__What you need to do__.
What is needed here is an exact copy of all the entries below.

__Extracted material__.
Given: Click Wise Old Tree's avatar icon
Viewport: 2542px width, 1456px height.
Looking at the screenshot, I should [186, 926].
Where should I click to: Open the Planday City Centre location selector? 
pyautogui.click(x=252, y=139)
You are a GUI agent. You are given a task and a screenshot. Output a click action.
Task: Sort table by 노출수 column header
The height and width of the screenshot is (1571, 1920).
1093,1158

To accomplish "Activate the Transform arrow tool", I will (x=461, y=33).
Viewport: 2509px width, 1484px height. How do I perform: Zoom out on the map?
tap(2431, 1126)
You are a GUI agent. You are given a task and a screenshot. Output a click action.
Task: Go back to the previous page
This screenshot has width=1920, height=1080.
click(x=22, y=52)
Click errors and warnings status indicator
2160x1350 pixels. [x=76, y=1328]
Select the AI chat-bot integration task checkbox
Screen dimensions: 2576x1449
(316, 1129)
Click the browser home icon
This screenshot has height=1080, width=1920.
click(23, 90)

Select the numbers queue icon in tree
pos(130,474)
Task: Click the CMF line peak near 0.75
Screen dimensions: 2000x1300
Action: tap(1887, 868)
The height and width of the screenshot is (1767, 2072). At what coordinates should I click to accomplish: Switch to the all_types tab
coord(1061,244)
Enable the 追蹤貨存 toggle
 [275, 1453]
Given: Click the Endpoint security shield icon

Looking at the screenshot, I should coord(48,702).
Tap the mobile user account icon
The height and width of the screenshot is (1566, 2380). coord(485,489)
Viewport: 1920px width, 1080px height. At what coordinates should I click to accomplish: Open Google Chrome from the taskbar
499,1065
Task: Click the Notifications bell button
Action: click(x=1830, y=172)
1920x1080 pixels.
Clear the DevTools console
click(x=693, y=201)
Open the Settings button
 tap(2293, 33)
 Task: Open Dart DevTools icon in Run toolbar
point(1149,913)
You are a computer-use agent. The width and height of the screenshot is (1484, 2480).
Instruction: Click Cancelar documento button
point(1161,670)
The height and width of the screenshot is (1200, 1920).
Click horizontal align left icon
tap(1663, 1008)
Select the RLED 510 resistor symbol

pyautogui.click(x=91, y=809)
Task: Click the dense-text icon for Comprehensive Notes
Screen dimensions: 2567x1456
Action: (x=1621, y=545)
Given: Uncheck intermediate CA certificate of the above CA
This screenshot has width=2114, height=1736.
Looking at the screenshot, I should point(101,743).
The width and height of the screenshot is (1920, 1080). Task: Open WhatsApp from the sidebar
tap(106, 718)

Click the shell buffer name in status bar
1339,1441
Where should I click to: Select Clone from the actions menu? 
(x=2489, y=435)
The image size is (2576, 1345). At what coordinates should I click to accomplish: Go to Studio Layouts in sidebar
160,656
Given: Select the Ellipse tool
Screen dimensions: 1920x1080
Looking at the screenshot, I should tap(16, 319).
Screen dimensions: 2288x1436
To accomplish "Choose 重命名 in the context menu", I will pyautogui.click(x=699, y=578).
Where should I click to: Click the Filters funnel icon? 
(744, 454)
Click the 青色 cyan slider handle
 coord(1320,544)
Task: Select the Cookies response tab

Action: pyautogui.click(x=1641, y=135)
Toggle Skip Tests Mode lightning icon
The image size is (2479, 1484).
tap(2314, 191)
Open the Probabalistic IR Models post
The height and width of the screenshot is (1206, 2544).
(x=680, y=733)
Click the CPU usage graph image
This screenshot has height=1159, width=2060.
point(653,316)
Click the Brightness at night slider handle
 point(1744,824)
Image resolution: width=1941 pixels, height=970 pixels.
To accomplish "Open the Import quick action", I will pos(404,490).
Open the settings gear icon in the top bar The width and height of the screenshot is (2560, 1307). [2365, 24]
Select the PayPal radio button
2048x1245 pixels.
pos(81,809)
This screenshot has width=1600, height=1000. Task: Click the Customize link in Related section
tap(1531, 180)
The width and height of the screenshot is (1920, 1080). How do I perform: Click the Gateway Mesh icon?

__Answer below__.
Given: Click Wise Old Tree's avatar icon
Viewport: 2542px width, 1456px height.
Looking at the screenshot, I should [186, 926].
Where should I click to: Open the Planday City Centre location selector? 
pyautogui.click(x=252, y=139)
You are a GUI agent. You are given a task and a screenshot. Output a click action.
Task: Sort table by 노출수 column header
The height and width of the screenshot is (1571, 1920).
1093,1158

To accomplish "Activate the Transform arrow tool", I will (x=461, y=33).
Viewport: 2509px width, 1484px height. How do I perform: Zoom out on the map?
tap(2431, 1126)
You are a GUI agent. You are given a task and a screenshot. Output a click action.
Task: Go back to the previous page
This screenshot has width=1920, height=1080.
click(x=22, y=52)
Click errors and warnings status indicator
2160x1350 pixels. [x=76, y=1328]
Select the AI chat-bot integration task checkbox
Screen dimensions: 2576x1449
(316, 1129)
Click the browser home icon
This screenshot has height=1080, width=1920.
click(23, 90)

Select the numbers queue icon in tree
pos(130,474)
Task: Click the CMF line peak near 0.75
Screen dimensions: 2000x1300
Action: tap(1887, 868)
The height and width of the screenshot is (1767, 2072). At what coordinates should I click to accomplish: Switch to the all_types tab
coord(1061,244)
Enable the 追蹤貨存 toggle
 [275, 1453]
Given: Click the Endpoint security shield icon

Looking at the screenshot, I should coord(48,702).
Tap the mobile user account icon
The height and width of the screenshot is (1566, 2380). coord(485,489)
Viewport: 1920px width, 1080px height. At what coordinates should I click to accomplish: Open Google Chrome from the taskbar
499,1065
Task: Click the Notifications bell button
Action: click(x=1830, y=172)
1920x1080 pixels.
Clear the DevTools console
click(x=693, y=201)
Open the Settings button
 tap(2293, 33)
 Task: Open Dart DevTools icon in Run toolbar
point(1149,913)
You are a computer-use agent. The width and height of the screenshot is (1484, 2480).
Instruction: Click Cancelar documento button
point(1161,670)
The height and width of the screenshot is (1200, 1920).
Click horizontal align left icon
tap(1663, 1008)
Select the RLED 510 resistor symbol

pyautogui.click(x=91, y=809)
Task: Click the dense-text icon for Comprehensive Notes
Screen dimensions: 2567x1456
Action: (x=1621, y=545)
Given: Uncheck intermediate CA certificate of the above CA
This screenshot has width=2114, height=1736.
Looking at the screenshot, I should point(101,743).
The width and height of the screenshot is (1920, 1080). Task: Open WhatsApp from the sidebar
tap(106, 718)

Click the shell buffer name in status bar
1339,1441
Where should I click to: Select Clone from the actions menu? 
(x=2489, y=435)
The image size is (2576, 1345). At what coordinates should I click to accomplish: Go to Studio Layouts in sidebar
160,656
Given: Select the Ellipse tool
Screen dimensions: 1920x1080
Looking at the screenshot, I should tap(16, 319).
Screen dimensions: 2288x1436
To accomplish "Choose 重命名 in the context menu", I will pyautogui.click(x=699, y=578).
Where should I click to: Click the Filters funnel icon? 
(744, 454)
Click the 青色 cyan slider handle
 coord(1320,544)
Task: Select the Cookies response tab

Action: pyautogui.click(x=1641, y=135)
Toggle Skip Tests Mode lightning icon
The image size is (2479, 1484).
tap(2314, 191)
Open the Probabalistic IR Models post
The height and width of the screenshot is (1206, 2544).
(x=680, y=733)
Click the CPU usage graph image
This screenshot has height=1159, width=2060.
point(653,316)
Click the Brightness at night slider handle
 point(1744,824)
Image resolution: width=1941 pixels, height=970 pixels.
To accomplish "Open the Import quick action", I will pos(404,490).
Open the settings gear icon in the top bar The width and height of the screenshot is (2560, 1307). [2365, 24]
Select the PayPal radio button
2048x1245 pixels.
pos(81,809)
This screenshot has width=1600, height=1000. Task: Click the Customize link in Related section
tap(1531, 180)
The width and height of the screenshot is (1920, 1080). How do I perform: Click the Gateway Mesh icon?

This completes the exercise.